Just don't forget the "Risk and Impact Assessment" section of the change control process... And you will be able to conclude all necessary things to do or things that are not Required to do.... Think on: Risk? Impact? Impacted functions and Stakeholder, approvals? Regression required? Documentation change/ update? Approvals? And Go.....

The changes to a validated system must be governed via change control process during the routine use of the system. Any change to a validated status of a system must be traceable.

Performance Qualification (PQ) is a critical component of CSV, ensuring that a system performs as intended in the actual working environment. It's important to conduct PQ after Installation Qualification (IQ) and Operational Qualification (OQ) are completed. PQ should involve testing with real-life data and scenarios to validate that the system can handle its intended tasks under normal and peak load conditions. This phase is essential for verifying that the system will function correctly and consistently in its operational phase, providing confidence in its reliability and compliance with regulatory standards.

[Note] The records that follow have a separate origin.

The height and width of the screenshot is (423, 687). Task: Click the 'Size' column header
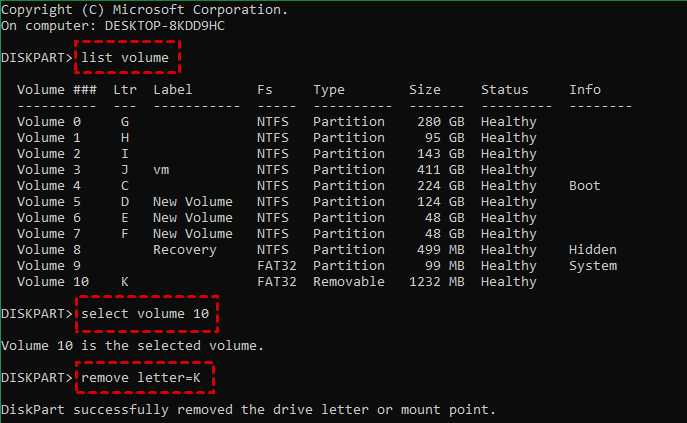(425, 90)
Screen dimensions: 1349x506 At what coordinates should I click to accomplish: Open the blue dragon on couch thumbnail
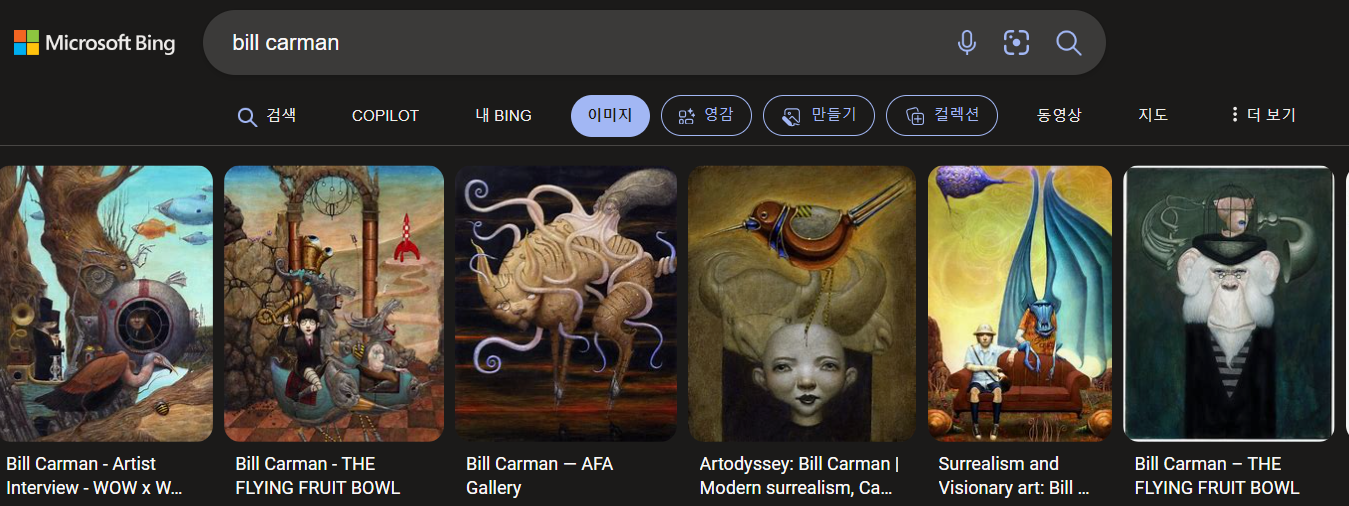click(x=1020, y=303)
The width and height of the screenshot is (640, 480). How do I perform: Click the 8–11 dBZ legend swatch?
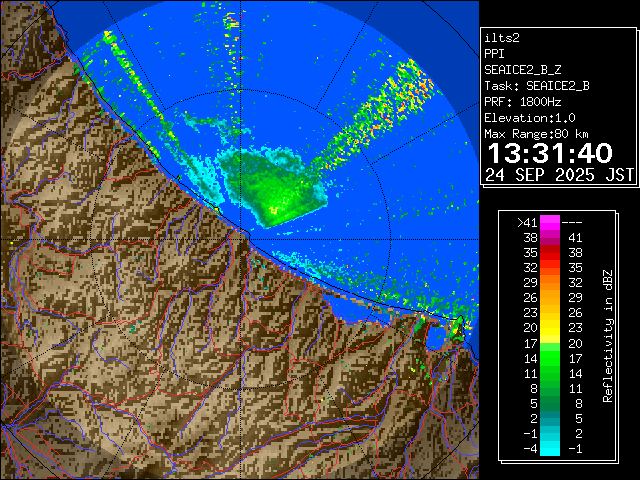550,387
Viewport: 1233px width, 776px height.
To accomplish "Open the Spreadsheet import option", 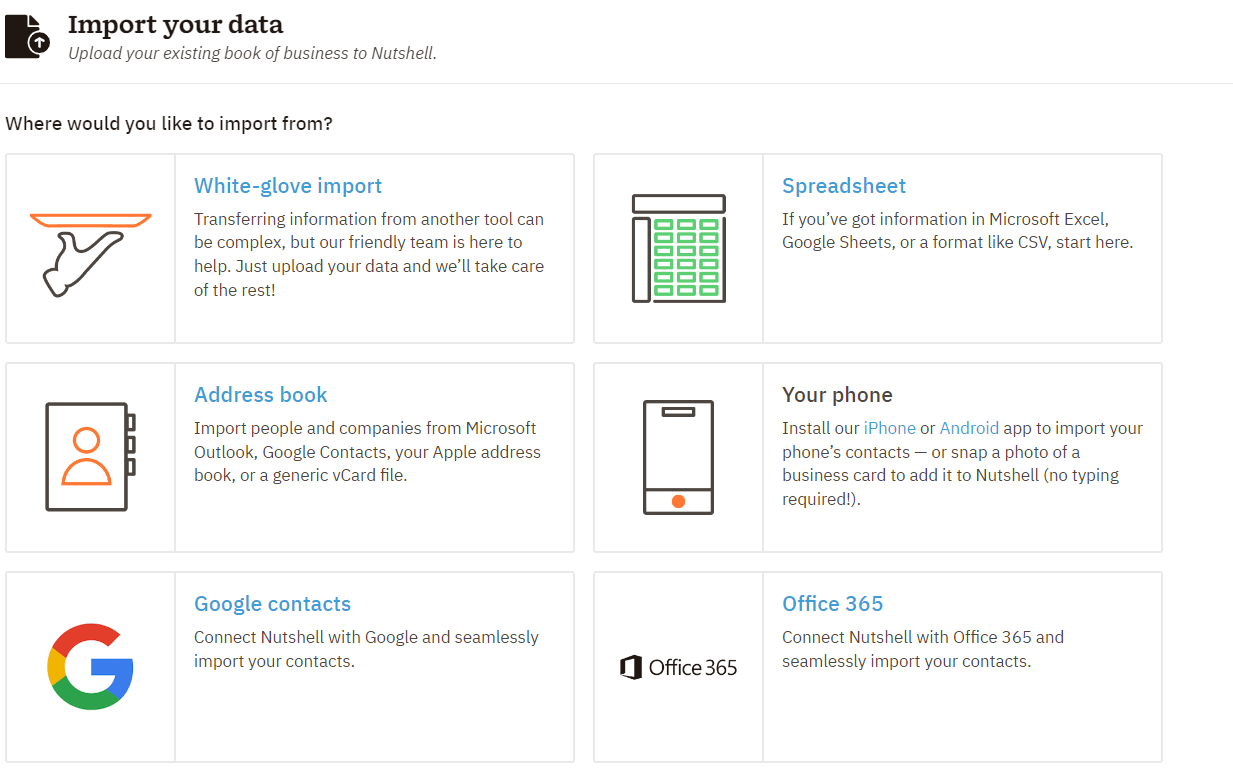I will pyautogui.click(x=844, y=186).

You should consider selecting "It's not so great" under 'Rate this article" as feedback to improve the AI-generated content (left side, bottom of the page). Much of this collaborative article contains common-myth elements stated or implied as fact. Much of the wording will easily confuse a non-expert, to the extent that expert contributions cannot overcome the mistakes and are wasted on correcting the article itself.

Change control is a critical process for managing how changes are introduced into a validated system. It ensures that the system remains under control. Here are the steps involved in effective change management for validated systems: Assess the Change Request: The system owner formally requests a change to the system. Assess the Impact: Implement the Change in a Safe Environment: Initially, make changes away from the validated system (e.g., testing in a sandbox environment). System Testing and Re-Validation: Update Validation Documentation: Revise existing validation documentation to reflect the changes. Ensure that the system maintains its validated state.

In managing changes and updates to a validated system, it's crucial to maintain a robust change control process that ensures compliance with regulatory guidelines. I emphasize the importance of a risk-based validation approach that aligns with 21 CFR §11, CSA and other relevant regulations. Documentation must be thorough and updated in a timely manner to reflect any changes. Validation maintenance is perpetual and not a one-time event. Firms must ensure the integrity of the system and the data it handles, ultimately safeguarding product quality and patient safety. If a firm is audited or inspected and the Validation Plan and VSR are more than 1.5 years old, questions will arise about data integrity.